Segment Start: Supplied entries

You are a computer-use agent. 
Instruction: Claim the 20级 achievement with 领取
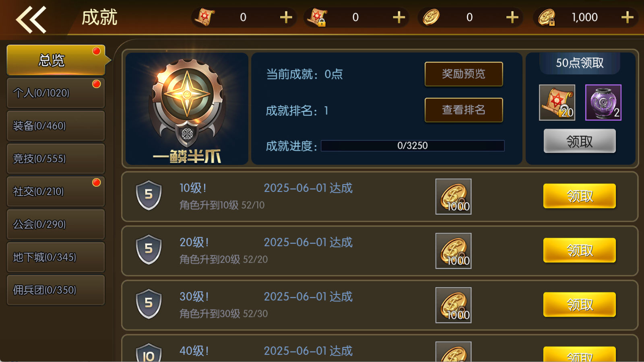[580, 250]
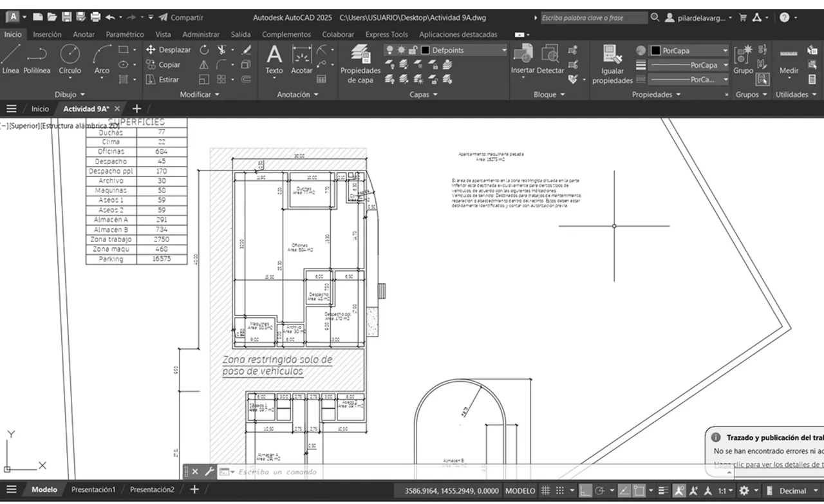The height and width of the screenshot is (504, 824).
Task: Toggle object snap in status bar
Action: tap(639, 491)
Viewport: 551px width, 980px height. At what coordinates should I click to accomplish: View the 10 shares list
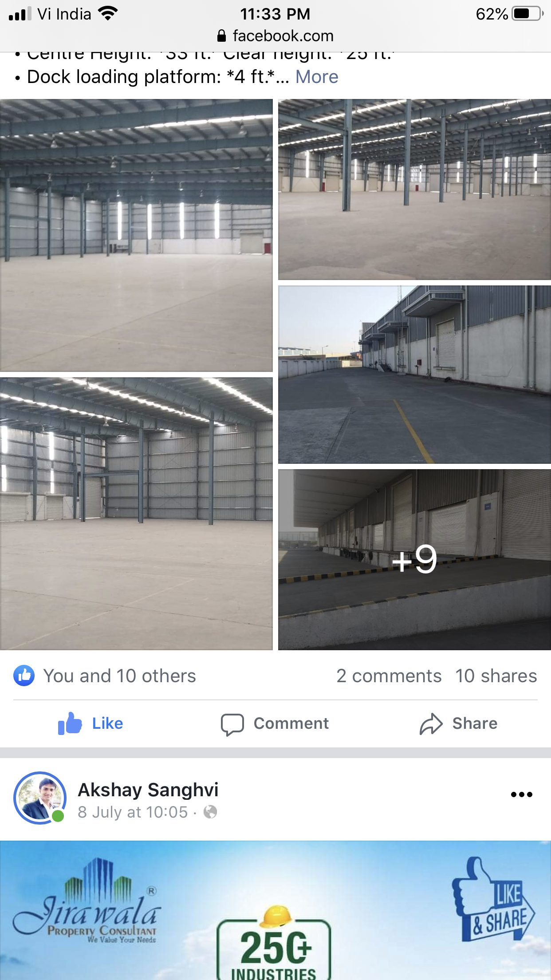click(x=496, y=676)
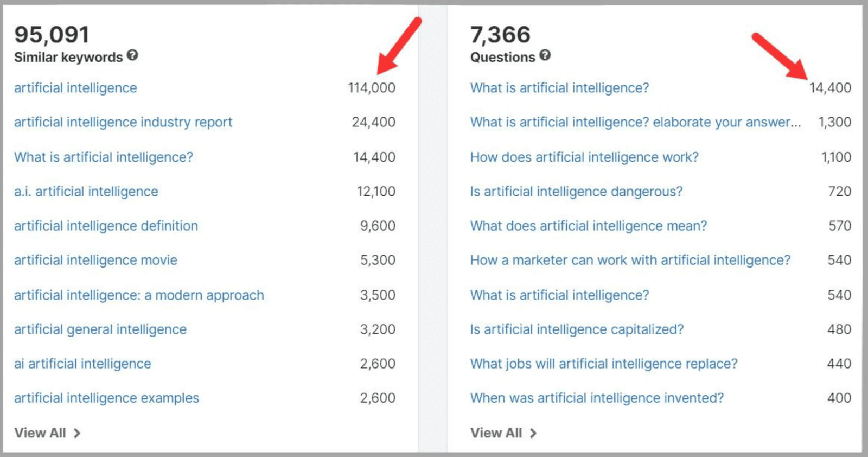Open 'How does artificial intelligence work?' question
868x457 pixels.
click(584, 157)
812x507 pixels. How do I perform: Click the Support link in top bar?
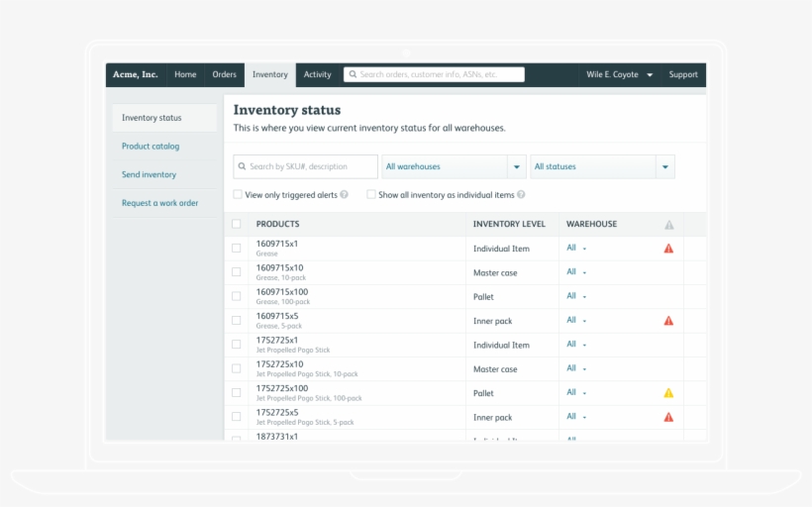pos(683,74)
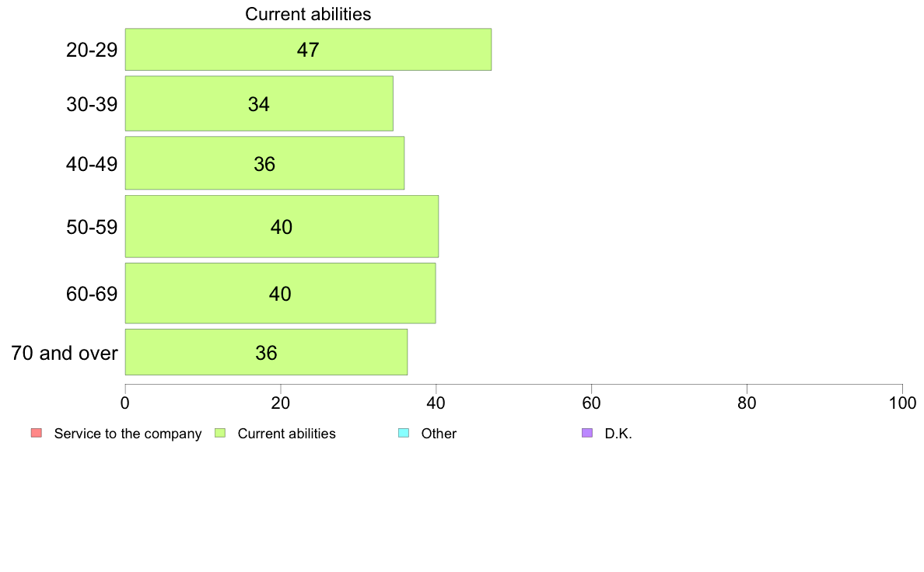Click the 50-59 age group label

92,227
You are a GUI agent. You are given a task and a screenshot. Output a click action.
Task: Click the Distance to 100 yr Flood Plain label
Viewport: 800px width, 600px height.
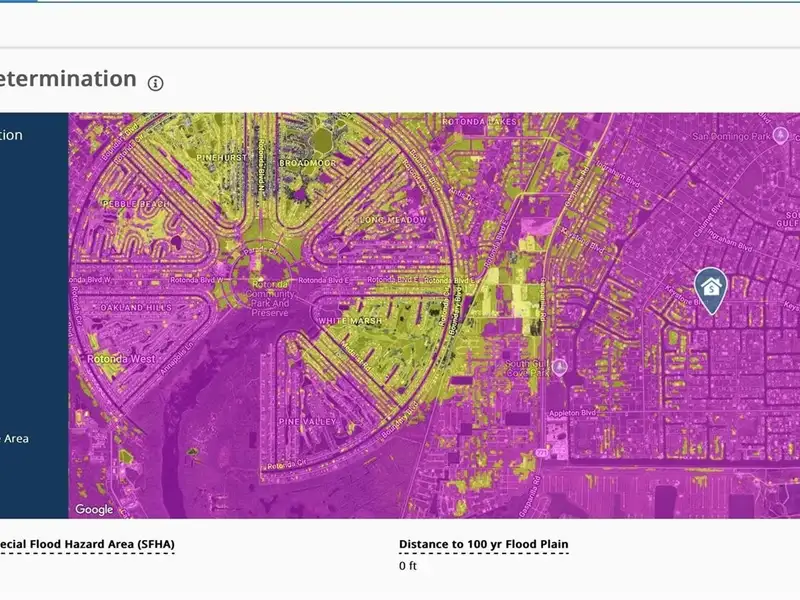[x=483, y=545]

Segment End: Supplied entries

== What you will do ==
Determine the number of lines in the records that contain the word "agent", and provide that number alone.

== Reply to the exercise ==
2